Dans la lignée du courant musical New Wave, ces jeunes créateurs pluridisciplinaires s’insurgent contre la politique de Reagan et le cinéma formaliste. Ils renversent les codes établis, transgressent les règles en mettant en scène dans leurs films de véritables déchaînements de violence, de drogue et de sexe. Le titre de ce documentaire est assez évocateur. Llik Your Idols est l’anagramme de kill your idols, le fameux slogan que l’on retrouvait sur les tee-shirts représentant le Christ ou plus tard Kurt Cobain, portés par les jeunes adolescents rebelles. Lick c’est aussi lécher ou faire de la lèche en français, explique également la réalisatrice amusée.

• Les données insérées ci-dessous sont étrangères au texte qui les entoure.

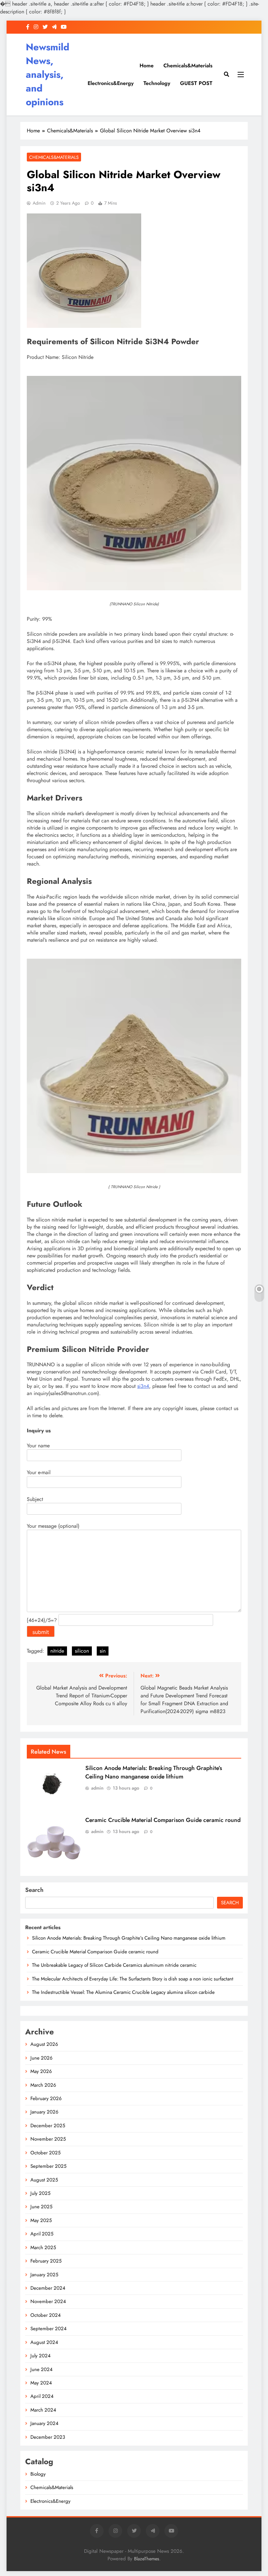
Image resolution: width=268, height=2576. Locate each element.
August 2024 (44, 2342)
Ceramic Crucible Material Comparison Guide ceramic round (163, 1820)
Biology (38, 2474)
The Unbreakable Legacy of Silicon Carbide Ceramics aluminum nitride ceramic (114, 1965)
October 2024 (45, 2315)
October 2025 (45, 2152)
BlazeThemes (146, 2558)
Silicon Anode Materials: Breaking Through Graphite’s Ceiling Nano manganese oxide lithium (153, 1772)
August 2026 (44, 2044)
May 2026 (41, 2071)
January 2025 (44, 2274)
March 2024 (43, 2410)
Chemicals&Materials (187, 65)
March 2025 (43, 2247)
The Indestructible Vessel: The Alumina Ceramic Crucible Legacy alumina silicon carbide (123, 1992)
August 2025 (44, 2179)
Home (147, 65)
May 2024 (41, 2382)
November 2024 (48, 2301)
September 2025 (48, 2166)
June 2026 (41, 2058)
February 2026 (46, 2098)
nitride (57, 1651)
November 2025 (48, 2139)
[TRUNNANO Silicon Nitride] (134, 588)
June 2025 (41, 2206)
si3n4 (143, 1386)
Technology (156, 83)
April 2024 (42, 2396)
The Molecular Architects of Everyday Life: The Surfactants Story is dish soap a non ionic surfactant (132, 1978)
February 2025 (45, 2261)
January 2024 (44, 2423)
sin (103, 1651)
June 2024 (41, 2369)
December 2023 (47, 2437)
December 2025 (47, 2125)
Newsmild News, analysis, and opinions (47, 74)
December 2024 (47, 2288)
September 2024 (48, 2328)
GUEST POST (196, 83)
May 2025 (41, 2220)
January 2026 (44, 2111)
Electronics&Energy (111, 83)
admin (39, 203)
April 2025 (41, 2233)
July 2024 (40, 2355)
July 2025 (40, 2193)
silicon (82, 1651)
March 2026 (43, 2085)
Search (34, 1890)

Réaliser un tel document semble être avant tout pour l’auteur une façon de rendre hommage à ces artistes qui furent ses propres idoles. On retrouve au fil de ce film les témoignages de certaines figures de ce courant artistique comme l’exubérante réalisatrice, chanteuse et performeuse Lydia Lunch, le photographe et réalisateur Richard Kern, les peintres David West et John Coleman, ou d’autres témoins comme Thurston Moore, le chanteur et guitariste du groupe Sonic Youth et l’historien Jack Sargent. Leurs récits sont émaillés d’extraits de films illustrant leur propos, de bribes d’archives. Tour à tour chacun revient sur son implication, son engagement, ses relations avec les autres. La réalisatrice insiste sur le fait qu’il ne s’agissait pas à proprement parler d’un mouvement. Dans une même vision artistique, ils s’entraidaient en collaborant à divers projets. Les réflexions de Jack Sargeant, auteur de Deathtripping the Cinema of Transgression permettent en contrepoint de prendre un certain recul et d’inscrire ces artistes dans leur contexte en évitant l’usage d’une voix-off qui aurait sans doute alourdi le propos.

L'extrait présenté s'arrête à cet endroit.